The init.py contains the main() function for python. This file is triggered based on the description in the function.json file as shown below. The function.json is a config file that defines triggers, input and output bindings (Discussed in previous sections)

{
  "scriptFile": "__init__.py",
  "bindings": [
    {
      "authLevel": "function",
      "type": "httpTrigger",
      "direction": "in",
      "name": "req",
      "route":"cart/item/add/{userid}",
      "methods": [
        "post"
      ]
    },
    {
      "type": "http",
      "direction": "out",
      "name": "$return"
    }
  ]
}

The config file above instucts the Azure function to be triggered on a HTTP call with POST method to the route, “cart/item/add/{userid}". It also defines which file needs to be triggered upon invocation. In our case it is init.py. You can modify the trigger to a webhook by updating function.json to the following:

{
  "bindings": [
    {
      "type": "httpTrigger",
      "direction": "in",
      "webHookType": "github"
    },
    {
      "type": "http",
      "direction": "out"
    }
  ]
}

5. Once this is done, add your code under the main() function in init.py file. Check this repo for sample code. You can copy and paste one of the functions to see it in action.

Also, update the host.json under the root folder for the project, if needed. The Azure functions will by default append /api to your function URL. In my host.json configuration below, I have removed the route prefix.

{
  "version": "2.0",
  "extensionBundle": {
    "id": "Microsoft.Azure.Functions.ExtensionBundle",
    "version": "[1.*, 2.0.0)"
  },
  "extensions": {
    "http": {
      "routePrefix": ""
    }
  }
}

6. Next step is to test the function locally. Just run,

func start

Copy the URL displayed and test it using POSTMAN or curl.

func_start_local

7. In some scenarios, your app might be interacting with other services like Databases. In case of the cart service, I am also using Azure Cache for Redis.

For the functions of cart service to work, they would need access to the REDIS_HOST, REDIS_PORT and REDIS_PASSWORD environment variable.

You can set these variable in the Azure portal. To do so, Navigate to the FUNCTION > Configuration and under Application Settings you may add these variable names and their values.

add_env

For local testing, you can set the env variable on you local system or use the local.settings.json

NOTE: If you are adding any kind of secrets to the local.settings.json file, remember to add it to .gitignore file.
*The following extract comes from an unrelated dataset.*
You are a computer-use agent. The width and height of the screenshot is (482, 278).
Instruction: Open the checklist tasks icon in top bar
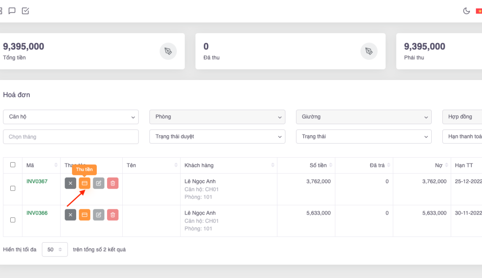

8. Once the app is tested locally, you can push it to Azure.

func azure functionapp publish <FUNCTION APP NAME>

publish_func_1

Function URLs after publishing to Azure.

publish_func_2

Integrating with application services running on K8s

Use the URL generated in previous section within your app. Notice that all of these functions have an additional parameter named "code=<SOME CODE>". This is the default code that is generated for your function. You can add or update this code within Azure portal under FUNCTION_NAME > Manage > Function Keys.

This keeps the function URL safe from unwanted API calls and acts as additional authorization.

The front-end service in ACME Fit Demo app, routes the traffic to other services like user, cart, catalog and others. When deployed on AKS the front-end can route traffic based on app labels and dns of the service except for the Cart service. As our cart service is deployed as function, we need to explicitly provide the endpoint for the Cart service. Additionally, the function key (the code=) param for every function must be passed to it.

Conclusion

Serverless paradigm is gaining a lot of traction because of it’s ease of use and low cost of maintenance along with scale. When using heterogenous infrastructure, one has to ensure reachability and availabilty of these services at all times. Complexities usually arise because of permissions issue as well as network connectivity. With Azure functions, there are various hosting plans available to handle each of these scenarios.